Beyond text messaging, there are many companies already working on analyzing a person’s speech through vocal biomarkers. Vocal biomarkers describe using someone’s voice and speech as vital signs. Digitizing the human voice and metricizing the various features of voice and speech means software programs can find patterns and detect small changes humans might not recognize. Vocal biomarker measurements and analysis for anxiety, stress, sleepiness and depression are some of the early applications.
A great example of AI voice technology that can be used directly by healthcare providers now to detect mental illness is Ellipsis Health. By harnessing the power of the human voice as a biomarker for mental health, Ellipsis Health can be used as a clinical decision support tool during clinic visits. Its technology augments the care team by helping to assess the severity of stress, anxiety, and depression.
In 2020, Amazon launched its Halo Wearable, which also leverages AI voice technology. Halo is worn on a user’s wrist and comes equipped with an accelerometer, temperature sensor, heart rate monitor, pulse oximeter, and two microphones. Halo measures a patient’s voice to determine and categorize that person’s emotions. Halo can tell the wearer how their voice tone may come across to others, such as “hopeful,” “elated,” or “hesitant.”
Sonde Health has identified 4,000 unique features of the human voice and compiled a database of over 1.2 million voice samples. Currently, they have a consumer-facing smartphone app that analyzes a user’s mood through a 30-second voice sample of the user talking about subjects like work, school, family, or friends. Sonde measures aspects of speech smoothness, control, liveliness, energy, clarity, crispness, rate, and pause duration for this application.
As AI predictive applications continue to grow, with a user’s permission, the applications could access a multitude of data from sources not previously available a decade ago.
Data streams from GPS tracking can determine if someone has decreased their daily activity and may be combined with data from other actions like the amount of time on a smartphone compared to that individual’s norm. With clinical-grade wearables, data including blood pressure, heart rate, activity level, sleep quality, and sleep length can add even more precision. Since AI excels at pattern analysis, it can recognize when someone deviates from their baseline, which could be an indication of a problem.
Feel is an example of a behavioral health company that combines Remote Patient Monitoring with coaching. Through a smart wristband with five sensors, Feel analyzes heart rate, heart rate variability, temperature, and electrodermal response. Electrodermal response, also known as galvanic skin response, is a measurement of the electrical changes in sweat glands. This has been shown to help categorize someone’s emotional state. By leveraging cutting-edge AI, Feel can learn about an individual’s normal daily patterns and identify the individual’s emotional changes. That, in turn, helps to identify triggers so Feel can provide personalized guidance to help that individual learn how to regulate their negative emotions. Personalized behavioral medicine where and when someone needs it the most.

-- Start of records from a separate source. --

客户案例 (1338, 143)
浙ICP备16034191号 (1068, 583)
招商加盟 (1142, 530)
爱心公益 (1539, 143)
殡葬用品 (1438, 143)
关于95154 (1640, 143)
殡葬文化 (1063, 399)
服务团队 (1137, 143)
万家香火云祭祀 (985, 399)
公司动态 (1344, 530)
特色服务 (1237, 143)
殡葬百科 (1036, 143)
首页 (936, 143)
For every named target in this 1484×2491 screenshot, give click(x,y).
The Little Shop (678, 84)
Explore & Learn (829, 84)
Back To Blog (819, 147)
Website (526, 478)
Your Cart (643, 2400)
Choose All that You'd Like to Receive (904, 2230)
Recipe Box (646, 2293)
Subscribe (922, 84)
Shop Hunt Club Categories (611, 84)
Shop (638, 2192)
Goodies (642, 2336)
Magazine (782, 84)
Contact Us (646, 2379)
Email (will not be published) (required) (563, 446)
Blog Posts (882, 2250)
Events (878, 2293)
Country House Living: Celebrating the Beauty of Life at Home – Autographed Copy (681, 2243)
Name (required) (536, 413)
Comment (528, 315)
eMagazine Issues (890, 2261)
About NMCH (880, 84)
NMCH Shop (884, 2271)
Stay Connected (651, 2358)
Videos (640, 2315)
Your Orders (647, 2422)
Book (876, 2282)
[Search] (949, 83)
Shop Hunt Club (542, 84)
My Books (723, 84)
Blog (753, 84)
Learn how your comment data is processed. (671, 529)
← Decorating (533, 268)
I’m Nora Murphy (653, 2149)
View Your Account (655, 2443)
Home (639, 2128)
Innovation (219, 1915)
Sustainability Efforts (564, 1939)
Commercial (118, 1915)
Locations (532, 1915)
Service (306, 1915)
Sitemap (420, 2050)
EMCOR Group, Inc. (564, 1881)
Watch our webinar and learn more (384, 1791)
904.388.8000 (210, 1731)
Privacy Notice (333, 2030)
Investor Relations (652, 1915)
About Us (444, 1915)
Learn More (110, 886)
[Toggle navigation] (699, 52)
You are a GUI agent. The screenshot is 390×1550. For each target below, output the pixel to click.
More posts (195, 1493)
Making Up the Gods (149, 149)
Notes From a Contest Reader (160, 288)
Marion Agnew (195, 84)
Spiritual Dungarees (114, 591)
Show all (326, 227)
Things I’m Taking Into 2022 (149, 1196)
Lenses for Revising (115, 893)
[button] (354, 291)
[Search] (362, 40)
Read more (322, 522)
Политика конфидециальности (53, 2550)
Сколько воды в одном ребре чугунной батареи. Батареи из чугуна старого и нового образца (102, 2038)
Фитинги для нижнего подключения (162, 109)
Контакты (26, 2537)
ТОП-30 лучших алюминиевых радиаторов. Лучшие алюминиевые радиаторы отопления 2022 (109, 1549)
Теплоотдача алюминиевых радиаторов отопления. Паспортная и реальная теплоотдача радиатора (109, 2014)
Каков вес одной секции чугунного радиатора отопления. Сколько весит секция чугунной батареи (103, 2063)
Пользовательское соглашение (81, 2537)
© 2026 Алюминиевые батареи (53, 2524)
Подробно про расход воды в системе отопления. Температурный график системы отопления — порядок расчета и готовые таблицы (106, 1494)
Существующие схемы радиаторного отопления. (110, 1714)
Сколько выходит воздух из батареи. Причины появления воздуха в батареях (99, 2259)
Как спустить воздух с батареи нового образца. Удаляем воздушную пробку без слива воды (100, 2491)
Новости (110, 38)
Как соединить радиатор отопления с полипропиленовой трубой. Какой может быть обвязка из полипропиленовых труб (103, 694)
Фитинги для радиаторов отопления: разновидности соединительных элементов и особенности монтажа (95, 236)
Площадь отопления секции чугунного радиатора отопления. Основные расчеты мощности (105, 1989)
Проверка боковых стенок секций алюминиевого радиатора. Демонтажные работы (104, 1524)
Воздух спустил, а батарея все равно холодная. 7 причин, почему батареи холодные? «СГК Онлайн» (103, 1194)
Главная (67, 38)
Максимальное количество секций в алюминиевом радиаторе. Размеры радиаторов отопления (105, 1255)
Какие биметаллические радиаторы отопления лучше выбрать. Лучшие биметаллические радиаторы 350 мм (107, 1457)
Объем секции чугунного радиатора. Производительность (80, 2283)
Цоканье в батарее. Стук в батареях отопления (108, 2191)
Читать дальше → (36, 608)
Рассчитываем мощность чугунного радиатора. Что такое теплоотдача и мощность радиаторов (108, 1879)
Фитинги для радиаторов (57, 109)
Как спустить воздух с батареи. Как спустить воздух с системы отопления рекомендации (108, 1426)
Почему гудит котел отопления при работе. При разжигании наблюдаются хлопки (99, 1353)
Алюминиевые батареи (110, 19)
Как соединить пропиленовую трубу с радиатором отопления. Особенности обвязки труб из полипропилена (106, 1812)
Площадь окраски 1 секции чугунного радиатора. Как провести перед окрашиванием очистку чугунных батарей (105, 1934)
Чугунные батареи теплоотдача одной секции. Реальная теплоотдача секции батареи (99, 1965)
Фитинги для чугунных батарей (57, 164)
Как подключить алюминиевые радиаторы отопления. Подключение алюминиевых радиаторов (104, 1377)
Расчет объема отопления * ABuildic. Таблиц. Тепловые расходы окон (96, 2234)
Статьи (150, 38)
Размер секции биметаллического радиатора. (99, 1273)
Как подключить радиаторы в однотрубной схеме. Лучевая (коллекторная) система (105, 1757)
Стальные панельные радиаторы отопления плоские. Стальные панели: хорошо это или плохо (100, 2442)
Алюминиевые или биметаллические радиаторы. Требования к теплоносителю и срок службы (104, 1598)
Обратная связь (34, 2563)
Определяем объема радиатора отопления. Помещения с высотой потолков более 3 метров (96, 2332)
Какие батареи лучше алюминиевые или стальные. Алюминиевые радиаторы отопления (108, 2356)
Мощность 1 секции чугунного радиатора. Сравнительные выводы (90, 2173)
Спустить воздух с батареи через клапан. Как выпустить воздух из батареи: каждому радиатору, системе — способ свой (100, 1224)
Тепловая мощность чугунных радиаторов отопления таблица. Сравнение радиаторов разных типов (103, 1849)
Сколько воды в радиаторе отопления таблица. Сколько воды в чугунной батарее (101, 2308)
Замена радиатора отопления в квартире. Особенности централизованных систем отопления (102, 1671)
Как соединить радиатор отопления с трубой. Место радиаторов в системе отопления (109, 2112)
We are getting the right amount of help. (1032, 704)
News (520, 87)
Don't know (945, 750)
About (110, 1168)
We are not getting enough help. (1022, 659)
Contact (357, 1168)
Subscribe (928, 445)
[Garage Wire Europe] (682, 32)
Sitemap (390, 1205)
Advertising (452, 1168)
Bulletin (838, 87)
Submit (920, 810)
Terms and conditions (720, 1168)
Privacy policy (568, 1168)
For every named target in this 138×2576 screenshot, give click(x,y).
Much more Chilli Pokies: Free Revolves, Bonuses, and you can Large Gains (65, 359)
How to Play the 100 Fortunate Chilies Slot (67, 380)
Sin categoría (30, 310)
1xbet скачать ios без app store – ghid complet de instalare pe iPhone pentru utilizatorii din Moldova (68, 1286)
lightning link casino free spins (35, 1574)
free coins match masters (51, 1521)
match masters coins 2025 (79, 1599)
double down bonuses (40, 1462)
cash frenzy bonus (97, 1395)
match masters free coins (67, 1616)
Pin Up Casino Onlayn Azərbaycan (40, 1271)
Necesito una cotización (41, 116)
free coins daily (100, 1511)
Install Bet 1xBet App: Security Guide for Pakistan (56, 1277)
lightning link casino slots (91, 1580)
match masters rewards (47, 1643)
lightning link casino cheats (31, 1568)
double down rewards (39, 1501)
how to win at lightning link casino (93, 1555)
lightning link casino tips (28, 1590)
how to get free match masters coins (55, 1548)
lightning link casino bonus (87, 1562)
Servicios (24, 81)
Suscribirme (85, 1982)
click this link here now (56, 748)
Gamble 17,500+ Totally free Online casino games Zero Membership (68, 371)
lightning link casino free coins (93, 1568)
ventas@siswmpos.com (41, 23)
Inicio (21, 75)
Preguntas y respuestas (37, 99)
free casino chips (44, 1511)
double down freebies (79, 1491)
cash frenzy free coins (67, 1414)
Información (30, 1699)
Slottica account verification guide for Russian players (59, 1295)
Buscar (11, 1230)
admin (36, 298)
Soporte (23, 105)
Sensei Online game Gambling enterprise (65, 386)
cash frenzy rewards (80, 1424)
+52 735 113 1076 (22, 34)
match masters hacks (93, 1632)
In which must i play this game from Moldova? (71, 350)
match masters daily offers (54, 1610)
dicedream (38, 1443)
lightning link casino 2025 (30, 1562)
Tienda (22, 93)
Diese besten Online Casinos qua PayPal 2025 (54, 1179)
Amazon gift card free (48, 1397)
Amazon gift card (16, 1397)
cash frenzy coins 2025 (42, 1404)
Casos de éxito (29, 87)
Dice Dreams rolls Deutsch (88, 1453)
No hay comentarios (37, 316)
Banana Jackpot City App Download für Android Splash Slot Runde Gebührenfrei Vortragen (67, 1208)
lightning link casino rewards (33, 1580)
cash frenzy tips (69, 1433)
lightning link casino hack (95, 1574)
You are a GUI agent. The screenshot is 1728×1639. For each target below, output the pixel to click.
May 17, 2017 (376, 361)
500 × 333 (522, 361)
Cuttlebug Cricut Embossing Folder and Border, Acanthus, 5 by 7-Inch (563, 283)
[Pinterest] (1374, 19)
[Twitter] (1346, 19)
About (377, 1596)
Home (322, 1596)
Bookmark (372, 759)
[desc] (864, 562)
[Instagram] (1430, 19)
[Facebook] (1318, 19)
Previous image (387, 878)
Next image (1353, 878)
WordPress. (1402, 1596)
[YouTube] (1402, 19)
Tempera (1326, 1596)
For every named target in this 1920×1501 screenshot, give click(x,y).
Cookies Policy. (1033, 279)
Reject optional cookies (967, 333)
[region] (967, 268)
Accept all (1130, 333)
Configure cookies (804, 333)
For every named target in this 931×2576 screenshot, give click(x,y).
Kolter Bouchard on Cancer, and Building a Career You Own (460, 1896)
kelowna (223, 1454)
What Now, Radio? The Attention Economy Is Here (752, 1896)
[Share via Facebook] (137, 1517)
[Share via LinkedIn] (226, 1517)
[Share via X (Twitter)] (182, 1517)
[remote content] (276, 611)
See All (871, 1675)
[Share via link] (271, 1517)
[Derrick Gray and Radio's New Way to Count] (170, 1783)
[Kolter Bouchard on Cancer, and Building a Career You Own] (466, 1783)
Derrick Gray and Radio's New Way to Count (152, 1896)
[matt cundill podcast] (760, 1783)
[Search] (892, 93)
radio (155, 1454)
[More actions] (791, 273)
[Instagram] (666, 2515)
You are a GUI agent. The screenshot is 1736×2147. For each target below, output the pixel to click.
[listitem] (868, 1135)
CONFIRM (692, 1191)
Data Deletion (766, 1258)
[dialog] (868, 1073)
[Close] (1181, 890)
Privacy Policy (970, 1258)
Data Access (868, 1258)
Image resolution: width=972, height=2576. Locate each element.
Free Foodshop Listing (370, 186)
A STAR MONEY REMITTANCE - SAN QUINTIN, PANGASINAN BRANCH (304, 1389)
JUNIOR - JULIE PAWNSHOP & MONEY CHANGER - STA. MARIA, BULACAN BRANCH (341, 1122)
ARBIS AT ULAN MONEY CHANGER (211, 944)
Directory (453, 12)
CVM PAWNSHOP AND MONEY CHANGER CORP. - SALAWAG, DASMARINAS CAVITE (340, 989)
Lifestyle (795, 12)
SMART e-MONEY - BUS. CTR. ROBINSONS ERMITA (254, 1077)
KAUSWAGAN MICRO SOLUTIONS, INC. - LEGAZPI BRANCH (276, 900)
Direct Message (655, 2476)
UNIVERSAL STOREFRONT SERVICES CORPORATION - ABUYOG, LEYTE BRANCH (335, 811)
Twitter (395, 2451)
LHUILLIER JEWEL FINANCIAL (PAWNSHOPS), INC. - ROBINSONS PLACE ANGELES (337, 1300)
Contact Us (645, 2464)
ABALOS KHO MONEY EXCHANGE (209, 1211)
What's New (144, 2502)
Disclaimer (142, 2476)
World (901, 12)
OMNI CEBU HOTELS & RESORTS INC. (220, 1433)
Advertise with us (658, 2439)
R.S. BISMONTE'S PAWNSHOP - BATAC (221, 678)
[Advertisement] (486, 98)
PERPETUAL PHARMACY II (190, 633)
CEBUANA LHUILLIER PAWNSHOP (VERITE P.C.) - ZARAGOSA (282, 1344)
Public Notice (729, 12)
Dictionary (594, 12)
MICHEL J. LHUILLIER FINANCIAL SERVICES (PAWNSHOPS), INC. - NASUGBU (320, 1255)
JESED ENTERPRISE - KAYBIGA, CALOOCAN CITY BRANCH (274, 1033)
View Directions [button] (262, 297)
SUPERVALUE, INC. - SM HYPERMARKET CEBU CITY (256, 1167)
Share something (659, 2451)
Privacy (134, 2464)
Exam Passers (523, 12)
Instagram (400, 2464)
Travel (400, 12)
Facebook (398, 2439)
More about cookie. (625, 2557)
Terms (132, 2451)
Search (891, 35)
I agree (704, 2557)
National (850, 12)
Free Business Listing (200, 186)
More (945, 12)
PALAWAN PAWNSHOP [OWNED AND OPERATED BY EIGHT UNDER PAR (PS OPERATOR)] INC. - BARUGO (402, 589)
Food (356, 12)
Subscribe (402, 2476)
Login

Predictive AI in mental health is still in the early stages of adoption, but expect it to rapidly expand over the next five years due to several factors, including the entrance of giant companies like Amazon. The FDA announced updated guidelines for AI in healthcare applications in late September of 2022, including software tools that can be used to guide clinical decisions. The updated guidelines also leave room for software to improve over time, one of the main advantages of AI.